She Carried Me 7 Miles
May 23, 2005
permalinkIt was cold that night. I remember hearing her heart racing. It felt warm being pressed against her chest.
"Lord, why'd this chil' do this to this baby?" she repeated over and over.
She kept walking. Her breathing was heavy.
I tasted blood.
When I was 24 years old I started having this dream once every other night or so. At first, I had this dream only while I slept. And then, the dream started coming to me in the form of flashbacks. The woman was my grandmother.
In speaking with my grandmother about the dream, she said, "I'm surprised you remember that, you couldn't have been anymore than about 5 years old when that happened. Your mama just beat you somethin' bad."

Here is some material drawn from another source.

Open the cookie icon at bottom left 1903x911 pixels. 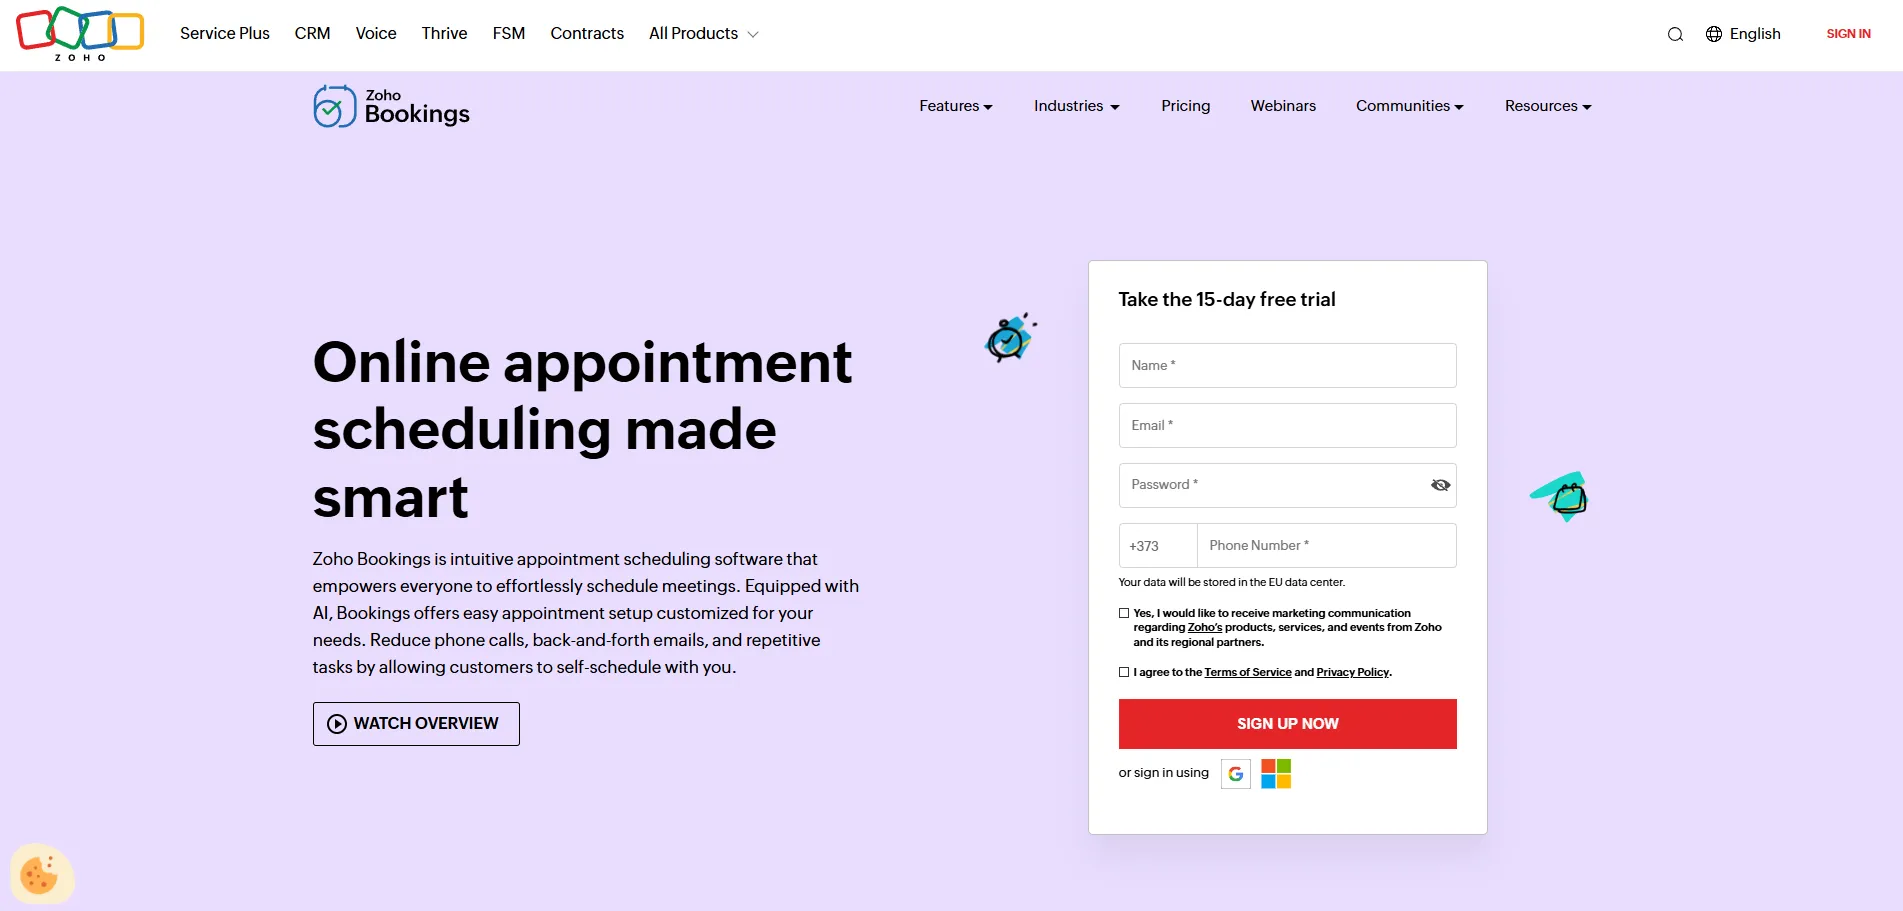40,872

The neighbors heard my screams and thought they were worse than usual. The routine was to call my gramps for help because police didn't care about the black kids who lived behind the train track. We lived in the houses that still had the tin roofs and the outhouses. This was 1977 in southern GA. We were so close to the train track that when the train passed by the house shook. Police, fire trucks, and paramedics did not drive in our area to tend to black children who were beaten by their mothers.
My gramps carried me to the hospital. It was 7 miles from my home. They bandaged my broken arm and sent me on my way.
On the way home, my gramps, I heard my gramps say for the first time, "Don't you worry baby, God will take care of everything." I would hear my gramps say that so many times before I left home in 1991. It wouldn't be the last time she would carry me through a crisis.